These loaders parse the csv string into their components. The output from csv loader still has a type str so it must be further converted into integers. The resulting entity group in the dataset will look like this:

{
  "id": [0]
  "transport.layout": [[0,1,1,0]]
}

Similarly, if the source property would be json-encoded (eg. "[0,1,1,0]"), you would use the json loader. As a bonus, when loading json data, all values are converted to their respective data type automatically.

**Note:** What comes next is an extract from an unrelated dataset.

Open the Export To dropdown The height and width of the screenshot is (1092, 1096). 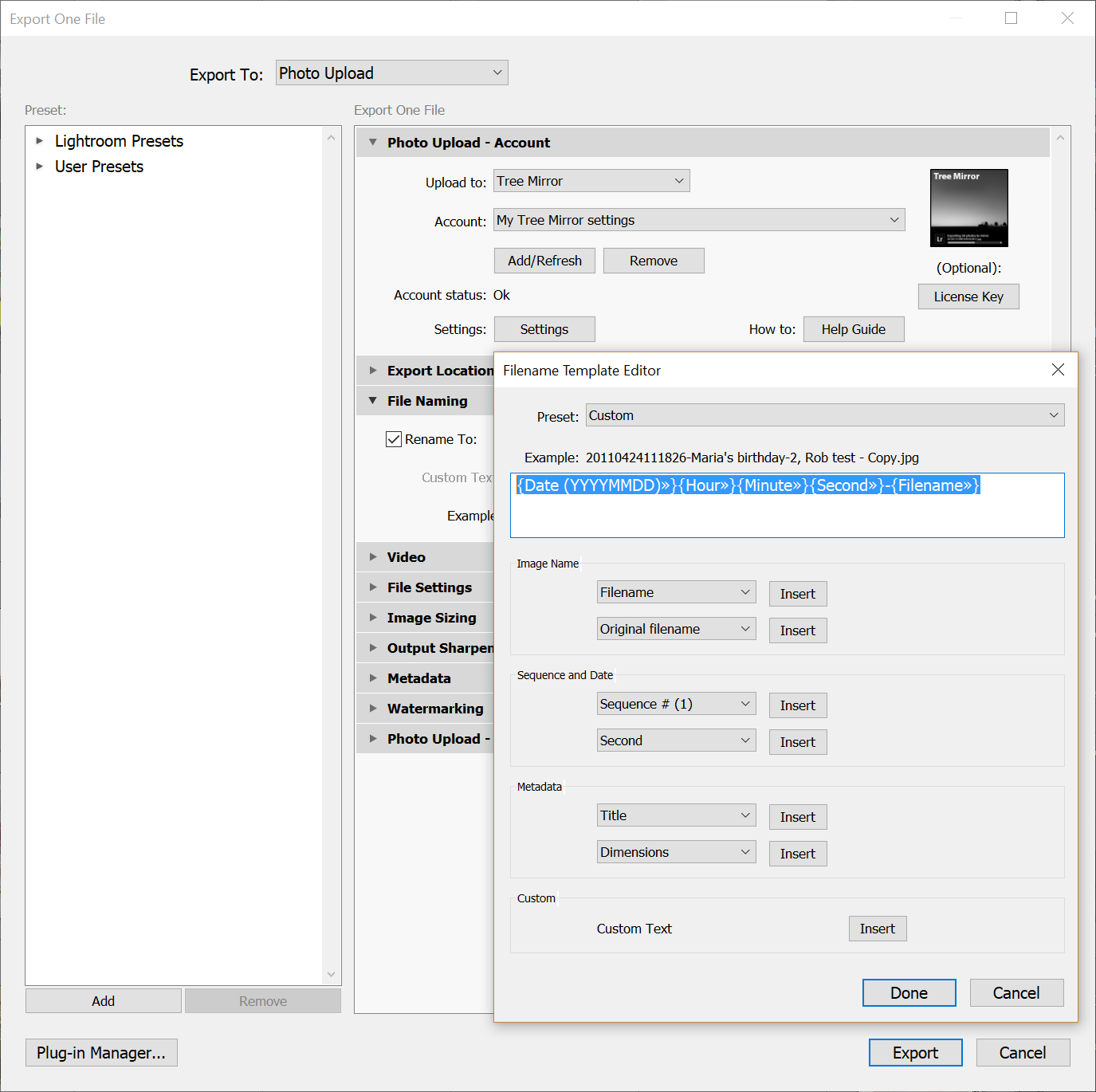click(391, 73)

Read attributes from a different source#

Sometimes an entity group combines data from multiple data sources. For this case it is possible to override the entity group’s primary source in an attribute config:

{
  "__meta__": {
    "source": "source_a"
  },
  "some_attribute_using_the_default_source": {
    "property": "prop"
  }
  "some_attribute_using_source_b": {
    "source": "source_b",
    "property": "prop"
  }
}

The second source (source_b) must contain the same number of features as the primary source (source_a) and the order of features must also be equal.

Linking entities by id#

Sometimes it is necessary to link entities together within a dataset, for example when specifying a network dataset, in which edges are connected to nodes (See also Common Attributes ). These connections are done on an id-basis, which means there is an attribute in an entity group with integer values that reference ids of other entities (in the same dataset). Since it is not allowed to specify the id for entities created using a dataset creator, the fact that a certain attribute references ids in other entity groups, must be specified separately. Let’s look at an example dataset creator config:

{
  "__sources__": {
    "nodes": "nodes.geojson",
    "edges": "edges.geojson",
  },
  "data": {
    "node_entities": {
      "__meta__": {
        "source": "nodes"
      }
    },
    "edge_entities": {
      "__meta__": {
        "source": "edges"
      }
      "topology.from_node_id": {
        "property": "from_node_ref"
        "id_link": {
          "entity_group": "node_entities",
          "property": "ref"
        }
      },
      "topology.to_node_id": {
        "property": "to_node_ref"
        "id_link": {
          "entity_group": "node_entities",
          "property": "ref"
        }
      }
    }
  }
}

This config will interpret the source data in the following way:

  • the nodes source is expected to have features with a ref property. Every feature must have unique ref property

  • the edges source is expected to have features with a from_node_ref and a to_node_ref property. Values for these properties are expected to match a ref field of a feature in the nodes source. This information links a single edge to two nodes; in the attribute config for topology.from_node_id and topology.to_node_id this link is specified using the id_link field

  • After generating the ids for every entity, the dataset creator revisits attributes with an id_link. It looks up the source for a linked entity group (in this case “node_entities”) and maps it to a unique id, which it places in the linking attribute (in this case topology.from_node_id and topology.to_node_id). Note that it is not required to have the linking source property (ie: ref) be available as an attribute in the linked entity group. (ie. node_entities), it will read the data directly from the source.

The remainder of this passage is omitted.